因为我晕马车的缘故,马车行得并不快,虽然五天过去了,但还是离京城不远。不过没关系,反正他们找人也不会往这个方向找,我一路上慢慢地行并不要紧。

时值晌午,太阳照得人头晕,我们找了个阴凉的地儿休息,也让马儿接接力。婉儿靠在我身旁坐着,不时地用手绢给我擦汗。

我和婉儿有一搭没一搭得聊着,忽然耳边传来了阵阵马蹄声,声音先是很轻,像是在远处,几不可闻,慢慢的却越来越近越来越清晰。婉儿疑惑道:“这么热的天,也有人马不停蹄地往蒙古那边儿去吗?奴婢看是商人吧,赶着去做生意的。”

我笑了笑:“现在生意恐怕也很难做,西北战事一触即发,谁还敢没事儿往那儿跑?”

婉儿揶揄道:“不就是咱们?咱们可是一个劲儿的在往那方向去呢。不过说实在的,这几天奴婢倒是越来越期待将来的生活了,您想啊,在草原上骑马牧羊的生活还真是惬意的很呢。”

我笑道:“惬意是自然的,远离喧嚣的地方,其实更适合咱们人类居住,就是不知道你喝不喝的惯羊奶呢。”

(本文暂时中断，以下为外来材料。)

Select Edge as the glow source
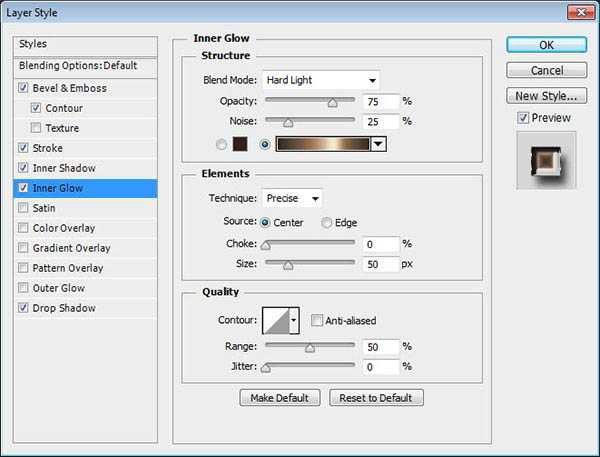 pyautogui.click(x=327, y=223)

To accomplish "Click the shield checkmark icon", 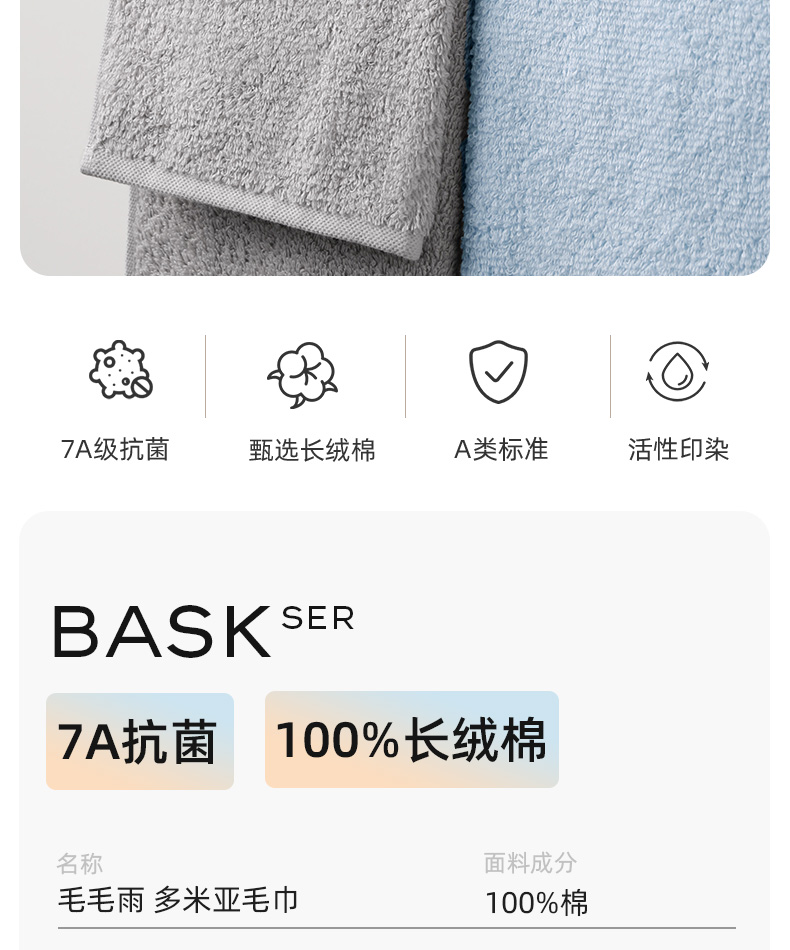I will click(498, 371).
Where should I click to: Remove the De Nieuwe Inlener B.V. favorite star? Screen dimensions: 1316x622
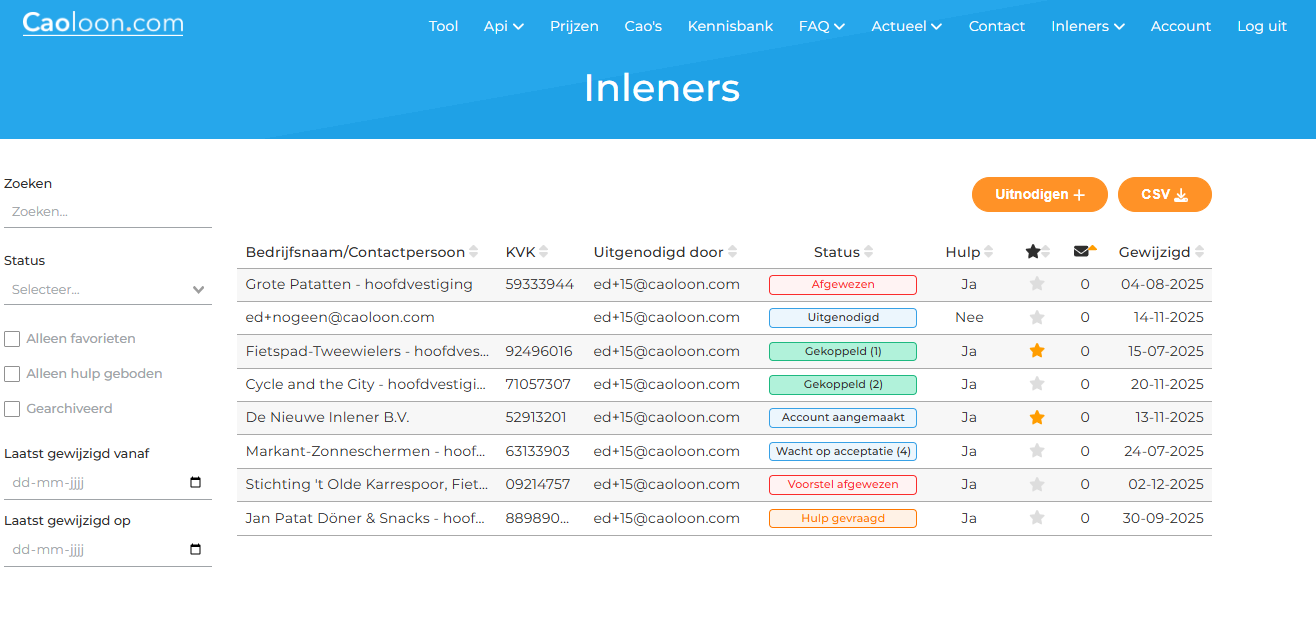(x=1037, y=418)
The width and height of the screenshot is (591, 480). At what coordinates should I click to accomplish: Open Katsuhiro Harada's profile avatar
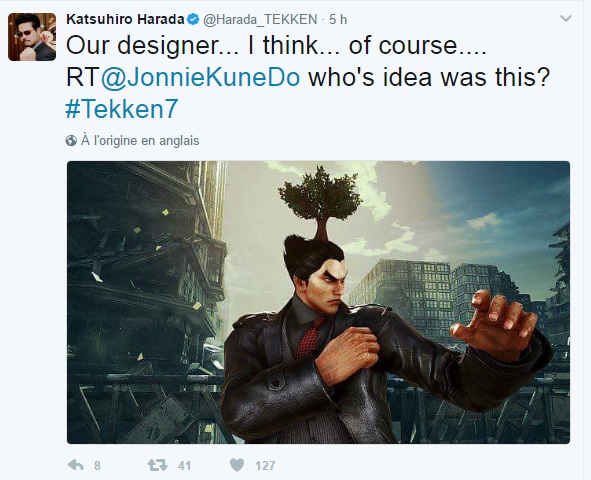(x=32, y=37)
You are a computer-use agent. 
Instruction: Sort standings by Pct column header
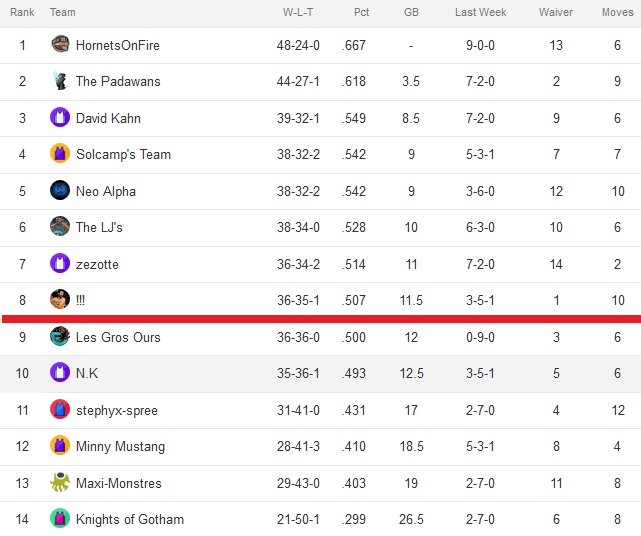click(x=361, y=12)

婉儿轻捶了我一拳道:“小姐也太看不起奴婢了,奴婢又不是娇生惯养长大的,什么惯不惯的。只要小姐受得住,奴婢没有什么苦是不能吃的。”

我心里一阵温热,握住她的手道:“婉儿,从此以后别再喊我小姐自称奴婢了,我们以后就姐妹相称,好吗?”

婉儿有些惊讶,但随即说道:“姐姐说什么就是什么,婉儿…”马蹄声骤停,她也忽然张大嘴瞪大了眼睛不相信地看向我身后,惊讶地一句话也说不出来。

“怎么了?”我不解地回头,全身的血液却在一刹那冻结住。那是…十四!十四翻身下马,拧紧眉头,紧紧盯着我,满是怒气。他怎么可能在这里?不可能的啊,除了我、婉儿和车夫,没有第四个人知道我要往哪儿去,他是怎么知道的?

十四上前几步,紧紧抓住我的双臂,恶狠狠地道:“为什么不说一句就走!为什么这么狠心!你不知道我会担心会害怕会难过吗!”他气得身子直发抖,脸色煞白,仿佛马上就会倒下。

我心里一波一波的疼痛,心痛不舍懊恼一股脑儿地涌上来,鼻子一酸,眼泪刷刷地掉了下来。我呜咽着道:“对不起…对不起…对不起…”其它的话语都变得苍白无力,我唯一可以说的就只剩下这一句。

“我不需要对不起!”十四皱着眉,满脸心痛受伤的样子,“你还记得吗,你生病的时候,我说过,我的世界里只有你,如果你不在了,我就立刻随你而去,黄泉路上绝不叫你寂寞。我知道你现在不是要去死,可是如果没有了你,我的人生也没有什么意义了,我不知道我还要为什么而活,我会立刻死在你面前。”

“不要说胡话!”我心里揪得紧紧的,冲他嚷道:“什么为我而死,什么失去了我人生就没有意义了,全都是胡话!我告诉过你,这个世界上,不是非要有谁在身边不可。你不是总说你了解我吗?那么你就该知道我有多想离开京城有多想离开!为什么非要把我绑在你身边,这是你了解我的表现吗?”不是的,十四,我心里不是这样想的,可是我不得不这样做,我不能再拖累你了,我不能再让你弥足深陷了。

“那么你又有没有了解过我?”十四加重了手上的力道,“我从来不奢望你会爱上我,也不奢望你会像对待十三哥那样毫无保留,我只是想好好守在你身旁,好好保护你,不让你受一丁点儿的委屈,不让任何人伤害到你,你懂不懂?离开京城,我知道你想离开京城,我会替你安排的啊,我会为你找到一个好地方让你可以安安心心地在那儿过下半辈子,你为什么非要瞒着我离开?为什么又要让我像从前一样,某一天突然发现你不见了,然后像发了疯一般的满世界不停地找你,为什么!”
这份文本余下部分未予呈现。